→ **Exercise instructions**:
1. Answer these from the account of Mark Wylde's hidden past:
(a) How long ago did Daniel Lamb go missing?
(b) How many years after his disappearance did Faye have Daniel declared legally dead?
(c) In which city did Natasha insist Mark arrange a job for Ryan?
2. Extend the account of Mark Wylde's hidden past, picking up after its final sentence.

A couple of months after the arrival of the Wyldes, Faye Lamb (Kim Thomson) turned up in the village after seeing Mark's photo in a magazine profile of the family. Mark saw her several times, and eventually they had a long conversation in the woods. He apologised for the way he treated her in the past and put her up in an expensive flat. In late May, it was revealed that Mark was married to Faye, making his marriage to Natasha bigamous, and his real name was Daniel Lamb. He went missing twenty-seven years ago, after going to pick up a friend from the station, and never returned. They were in serious debt as his company had just gone bankrupt. His parents never recovered from the shock and died shortly afterwards. Faye had Daniel declared legally dead seven years later. He moved to France and later set up a new identity – Mark Wylde. Faye was not sure if she was pregnant at the time and consequently did not tell him. A week later he found out that he and Faye had a son, Ryan Lamb (James Sutton).

In late June, Faye told Natasha everything about Mark's previous life, Natasha was very hurt and angry with Mark that she had been lied to for more than 20 years. Faye, angered by Mark and Natasha's behaviour, moved into the village with Ryan, wanting them to get to know each other. Natasha, however, insisted that Mark arrange a job for Ryan in Dubai, which he initially did but later withdrew only days before Ryan was due to leave, as he had bonded with Ryan. Natasha was not happy, warning Mark that it was only a matter of time before the truth came out.

Stored data entries
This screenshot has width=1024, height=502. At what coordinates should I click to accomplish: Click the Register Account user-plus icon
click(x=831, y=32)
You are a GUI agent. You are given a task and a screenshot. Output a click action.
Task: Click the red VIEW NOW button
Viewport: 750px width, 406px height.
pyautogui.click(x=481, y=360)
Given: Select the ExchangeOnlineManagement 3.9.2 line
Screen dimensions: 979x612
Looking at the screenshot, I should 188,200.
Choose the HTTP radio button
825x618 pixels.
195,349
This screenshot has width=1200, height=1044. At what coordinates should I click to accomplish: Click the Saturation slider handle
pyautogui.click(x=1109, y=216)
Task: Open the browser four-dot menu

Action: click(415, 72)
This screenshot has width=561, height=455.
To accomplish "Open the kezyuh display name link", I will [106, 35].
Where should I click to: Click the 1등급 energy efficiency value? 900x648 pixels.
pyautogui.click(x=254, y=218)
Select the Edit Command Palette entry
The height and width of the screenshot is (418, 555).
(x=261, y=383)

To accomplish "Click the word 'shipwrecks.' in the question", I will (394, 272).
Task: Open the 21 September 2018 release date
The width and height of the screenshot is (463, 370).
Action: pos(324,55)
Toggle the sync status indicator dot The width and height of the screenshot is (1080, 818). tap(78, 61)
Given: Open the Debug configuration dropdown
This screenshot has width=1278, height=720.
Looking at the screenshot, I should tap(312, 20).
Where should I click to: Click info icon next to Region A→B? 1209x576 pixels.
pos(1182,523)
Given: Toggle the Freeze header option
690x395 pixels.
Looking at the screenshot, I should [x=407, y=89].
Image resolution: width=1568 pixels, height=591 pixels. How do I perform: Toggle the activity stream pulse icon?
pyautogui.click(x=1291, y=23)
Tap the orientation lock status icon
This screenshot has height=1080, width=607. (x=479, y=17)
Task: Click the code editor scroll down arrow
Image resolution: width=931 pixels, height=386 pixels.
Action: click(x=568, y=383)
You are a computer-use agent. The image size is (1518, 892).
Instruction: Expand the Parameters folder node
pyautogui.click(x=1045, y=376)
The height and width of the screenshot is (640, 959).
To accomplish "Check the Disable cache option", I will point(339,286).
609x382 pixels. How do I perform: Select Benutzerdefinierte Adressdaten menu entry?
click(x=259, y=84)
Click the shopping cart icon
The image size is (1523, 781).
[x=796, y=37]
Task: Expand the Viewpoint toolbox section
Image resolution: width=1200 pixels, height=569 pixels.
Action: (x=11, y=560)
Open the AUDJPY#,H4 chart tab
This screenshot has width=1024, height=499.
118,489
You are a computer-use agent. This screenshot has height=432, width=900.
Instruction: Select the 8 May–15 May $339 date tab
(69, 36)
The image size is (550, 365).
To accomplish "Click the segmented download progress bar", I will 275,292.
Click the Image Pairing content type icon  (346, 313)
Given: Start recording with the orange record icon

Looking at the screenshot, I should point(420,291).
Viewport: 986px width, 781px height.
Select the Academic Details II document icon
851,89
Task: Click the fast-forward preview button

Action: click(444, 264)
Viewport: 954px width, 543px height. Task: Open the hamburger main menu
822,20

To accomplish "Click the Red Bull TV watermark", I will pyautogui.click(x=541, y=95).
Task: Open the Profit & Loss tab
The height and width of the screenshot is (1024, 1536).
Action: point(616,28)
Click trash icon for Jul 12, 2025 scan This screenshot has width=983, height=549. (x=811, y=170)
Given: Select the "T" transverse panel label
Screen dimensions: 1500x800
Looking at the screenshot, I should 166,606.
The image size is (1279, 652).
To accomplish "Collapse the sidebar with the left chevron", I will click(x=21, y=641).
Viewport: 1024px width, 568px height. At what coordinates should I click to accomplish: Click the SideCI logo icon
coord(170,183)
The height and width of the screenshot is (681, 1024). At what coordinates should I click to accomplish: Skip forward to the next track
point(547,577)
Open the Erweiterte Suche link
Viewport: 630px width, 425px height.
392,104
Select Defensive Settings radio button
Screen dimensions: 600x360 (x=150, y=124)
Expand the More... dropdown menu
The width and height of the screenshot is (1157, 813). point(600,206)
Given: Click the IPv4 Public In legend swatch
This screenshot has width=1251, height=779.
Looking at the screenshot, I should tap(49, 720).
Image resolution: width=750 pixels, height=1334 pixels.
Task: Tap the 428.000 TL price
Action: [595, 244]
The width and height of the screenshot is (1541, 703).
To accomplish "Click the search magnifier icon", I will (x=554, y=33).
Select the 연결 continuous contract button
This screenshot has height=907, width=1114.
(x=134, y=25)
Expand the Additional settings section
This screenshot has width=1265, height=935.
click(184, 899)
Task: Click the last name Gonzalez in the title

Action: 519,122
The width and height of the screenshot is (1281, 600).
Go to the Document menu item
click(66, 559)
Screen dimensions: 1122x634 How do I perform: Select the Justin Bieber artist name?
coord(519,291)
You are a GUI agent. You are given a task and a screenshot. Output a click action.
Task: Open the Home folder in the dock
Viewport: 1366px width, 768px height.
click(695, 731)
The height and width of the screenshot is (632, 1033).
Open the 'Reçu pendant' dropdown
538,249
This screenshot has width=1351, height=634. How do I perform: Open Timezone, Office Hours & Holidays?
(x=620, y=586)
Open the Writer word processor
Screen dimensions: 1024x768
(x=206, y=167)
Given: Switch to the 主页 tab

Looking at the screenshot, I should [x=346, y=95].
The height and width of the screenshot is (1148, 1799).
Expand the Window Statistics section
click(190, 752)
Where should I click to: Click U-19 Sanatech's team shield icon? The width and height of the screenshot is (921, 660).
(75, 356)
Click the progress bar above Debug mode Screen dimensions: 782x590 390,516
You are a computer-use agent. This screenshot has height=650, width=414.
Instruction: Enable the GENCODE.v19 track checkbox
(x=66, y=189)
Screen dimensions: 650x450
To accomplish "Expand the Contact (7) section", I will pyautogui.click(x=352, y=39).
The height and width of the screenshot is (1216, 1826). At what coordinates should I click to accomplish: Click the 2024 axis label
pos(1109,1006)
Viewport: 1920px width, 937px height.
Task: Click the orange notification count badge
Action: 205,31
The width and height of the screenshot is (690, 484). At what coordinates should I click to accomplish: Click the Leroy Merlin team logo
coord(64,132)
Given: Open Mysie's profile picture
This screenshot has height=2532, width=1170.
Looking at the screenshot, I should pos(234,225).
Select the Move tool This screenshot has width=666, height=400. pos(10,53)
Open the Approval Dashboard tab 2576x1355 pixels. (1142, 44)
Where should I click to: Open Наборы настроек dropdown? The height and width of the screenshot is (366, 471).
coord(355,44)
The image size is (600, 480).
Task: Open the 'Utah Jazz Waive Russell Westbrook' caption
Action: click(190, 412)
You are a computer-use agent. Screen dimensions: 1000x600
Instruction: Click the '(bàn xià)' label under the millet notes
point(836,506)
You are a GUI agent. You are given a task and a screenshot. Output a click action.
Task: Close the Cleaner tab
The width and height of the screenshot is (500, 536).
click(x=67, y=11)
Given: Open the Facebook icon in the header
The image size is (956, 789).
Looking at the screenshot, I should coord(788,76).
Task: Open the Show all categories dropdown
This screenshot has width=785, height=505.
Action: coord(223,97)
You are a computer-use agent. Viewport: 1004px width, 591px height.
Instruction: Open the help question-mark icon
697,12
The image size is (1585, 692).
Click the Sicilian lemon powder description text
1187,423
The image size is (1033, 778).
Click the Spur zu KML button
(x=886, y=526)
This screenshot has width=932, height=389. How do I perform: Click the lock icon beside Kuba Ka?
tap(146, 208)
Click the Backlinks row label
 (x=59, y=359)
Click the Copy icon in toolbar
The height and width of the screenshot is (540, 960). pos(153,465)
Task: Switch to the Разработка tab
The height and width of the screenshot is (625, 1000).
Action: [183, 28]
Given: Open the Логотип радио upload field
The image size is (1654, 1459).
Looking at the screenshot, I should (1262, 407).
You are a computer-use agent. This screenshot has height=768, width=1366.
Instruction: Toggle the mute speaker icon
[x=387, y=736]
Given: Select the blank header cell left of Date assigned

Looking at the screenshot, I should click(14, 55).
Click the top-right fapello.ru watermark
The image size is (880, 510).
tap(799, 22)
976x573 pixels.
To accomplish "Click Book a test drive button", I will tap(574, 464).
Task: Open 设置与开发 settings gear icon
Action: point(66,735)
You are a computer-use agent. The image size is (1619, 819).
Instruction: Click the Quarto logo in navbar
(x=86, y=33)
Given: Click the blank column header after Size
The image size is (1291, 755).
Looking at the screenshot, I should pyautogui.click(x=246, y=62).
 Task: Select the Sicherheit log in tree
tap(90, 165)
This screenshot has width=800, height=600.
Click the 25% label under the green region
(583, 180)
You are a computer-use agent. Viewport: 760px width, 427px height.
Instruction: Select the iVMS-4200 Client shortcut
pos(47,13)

→ **Responses by item number**:
1.
(a) Twenty-seven years ago.
(b) Seven years later.
(c) Dubai.

2.
In early January Mark and Faye were planning to get back together. Despite earlier plans, they decided to leave things as they were, aware of how much pain they would cause to their children. But Natasha guessed what Mark was doing and confronted them, just as they were making plans for Faye to move on. Faye told her this but Natasha refused to believe it, leading to a row. By this time Ryan and Maisie had started a secret relationship. However, while they are up in Ryan's bedroom they hear voices rowing downstairs, which they soon realise are Natasha, Mark and Faye. They come downstairs and announce that they are dating. Natasha, Mark and Faye explain that they cannot because they are half brother and sister and tell them that Mark is a bigamist. Both Ryan and Maisie are devastated and angry. After Natasha orders him to leave, Mark writes a suicide note that evening and goes out to the woods with a shotgun. Natasha finds the note and heads out to the woods and persuades him to give her the gun. But upon hearing him saying that he was not going to run away anymore, she shoots him with the shotgun and buries his body. His final words were, "I've made a decision. Let's go home." Natasha said in response, "You don't get to make decisions anymore, Mark..." before shooting him dead with the shotgun, killing him instantly. As the camera pans to the sky the gunshot can be heard. Natasha panics and she buries Mark's body, off-screen.

Almost six months later, Mark's body was discovered by Sam Dingle (James Hooton), who was walking his dog in woodland. Sam called the police, who identified the skeleton as that of Mark. Natasha played the devastated widow, claiming that she'd been away at the time Mark was murdered. Natasha and Nathan both framed Ryan Lamb (James Sutton) who was wrongfully charged with murder and wrongfully sentenced to life imprisonment. Maisie however proved that Ryan could not have killed Mark as he was with her, trying to come to terms that he'd just slept with Masie.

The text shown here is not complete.